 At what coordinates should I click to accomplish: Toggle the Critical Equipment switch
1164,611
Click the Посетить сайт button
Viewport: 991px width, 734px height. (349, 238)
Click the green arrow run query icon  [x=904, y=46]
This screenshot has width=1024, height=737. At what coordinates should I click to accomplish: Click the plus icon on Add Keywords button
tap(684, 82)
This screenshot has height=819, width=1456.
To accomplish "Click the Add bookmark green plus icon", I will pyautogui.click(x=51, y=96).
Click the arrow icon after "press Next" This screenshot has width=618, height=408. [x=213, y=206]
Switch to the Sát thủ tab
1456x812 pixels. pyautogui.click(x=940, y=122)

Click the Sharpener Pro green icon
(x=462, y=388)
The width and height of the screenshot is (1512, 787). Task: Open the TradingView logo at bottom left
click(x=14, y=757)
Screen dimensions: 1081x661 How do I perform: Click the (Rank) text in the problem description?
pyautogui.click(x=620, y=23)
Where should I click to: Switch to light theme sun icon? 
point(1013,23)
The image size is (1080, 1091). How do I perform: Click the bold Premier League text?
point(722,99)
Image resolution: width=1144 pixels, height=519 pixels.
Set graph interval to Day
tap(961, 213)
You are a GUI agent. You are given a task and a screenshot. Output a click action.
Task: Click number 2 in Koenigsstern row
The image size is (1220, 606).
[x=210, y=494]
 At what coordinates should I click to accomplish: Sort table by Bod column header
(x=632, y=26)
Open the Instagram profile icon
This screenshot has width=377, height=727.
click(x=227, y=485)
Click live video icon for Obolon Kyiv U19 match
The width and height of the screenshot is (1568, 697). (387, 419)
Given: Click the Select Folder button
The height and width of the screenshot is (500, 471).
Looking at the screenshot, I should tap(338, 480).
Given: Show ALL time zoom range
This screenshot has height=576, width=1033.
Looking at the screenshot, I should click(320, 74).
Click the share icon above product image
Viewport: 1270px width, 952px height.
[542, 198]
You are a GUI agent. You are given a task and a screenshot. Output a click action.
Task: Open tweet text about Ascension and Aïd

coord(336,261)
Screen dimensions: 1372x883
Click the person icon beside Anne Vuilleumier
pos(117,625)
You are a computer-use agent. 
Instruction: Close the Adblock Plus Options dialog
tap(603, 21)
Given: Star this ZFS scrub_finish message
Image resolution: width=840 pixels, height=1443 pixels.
┄┄┄┄┄┄┄┄┄┄┄┄┄┄┄┄┄┄┄┄
GOAL OF THE EXERCISE. Rewrite all the records above, changing "green" to "blue" and leaving everything else as it is.

SOLUTION TO THE EXERCISE.
 At what coordinates should I click to accomplish: Toggle the Critical Equipment switch
1164,611
Click the Посетить сайт button
Viewport: 991px width, 734px height. (349, 238)
Click the blue arrow run query icon  [x=904, y=46]
This screenshot has width=1024, height=737. At what coordinates should I click to accomplish: Click the plus icon on Add Keywords button
tap(684, 82)
This screenshot has height=819, width=1456.
To accomplish "Click the Add bookmark blue plus icon", I will pyautogui.click(x=51, y=96).
Click the arrow icon after "press Next" This screenshot has width=618, height=408. [x=213, y=206]
Switch to the Sát thủ tab
1456x812 pixels. pyautogui.click(x=940, y=122)

Click the Sharpener Pro blue icon
(x=462, y=388)
The width and height of the screenshot is (1512, 787). Task: Open the TradingView logo at bottom left
click(x=14, y=757)
Screen dimensions: 1081x661 How do I perform: Click the (Rank) text in the problem description?
pyautogui.click(x=620, y=23)
Where should I click to: Switch to light theme sun icon? 
point(1013,23)
The image size is (1080, 1091). How do I perform: Click the bold Premier League text?
point(722,99)
Image resolution: width=1144 pixels, height=519 pixels.
Set graph interval to Day
tap(961, 213)
You are a GUI agent. You are given a task and a screenshot. Output a click action.
Task: Click number 2 in Koenigsstern row
The image size is (1220, 606).
[x=210, y=494]
 At what coordinates should I click to accomplish: Sort table by Bod column header
(x=632, y=26)
Open the Instagram profile icon
This screenshot has width=377, height=727.
click(x=227, y=485)
Click live video icon for Obolon Kyiv U19 match
The width and height of the screenshot is (1568, 697). (387, 419)
Given: Click the Select Folder button
The height and width of the screenshot is (500, 471).
Looking at the screenshot, I should tap(338, 480).
Given: Show ALL time zoom range
This screenshot has height=576, width=1033.
Looking at the screenshot, I should click(320, 74).
Click the share icon above product image
Viewport: 1270px width, 952px height.
[542, 198]
You are a GUI agent. You are given a task and a screenshot. Output a click action.
Task: Open tweet text about Ascension and Aïd

coord(336,261)
Screen dimensions: 1372x883
Click the person icon beside Anne Vuilleumier
pos(117,625)
You are a computer-use agent. 
Instruction: Close the Adblock Plus Options dialog
tap(603, 21)
Given: Star this ZFS scrub_finish message
Image resolution: width=840 pixels, height=1443 pixels.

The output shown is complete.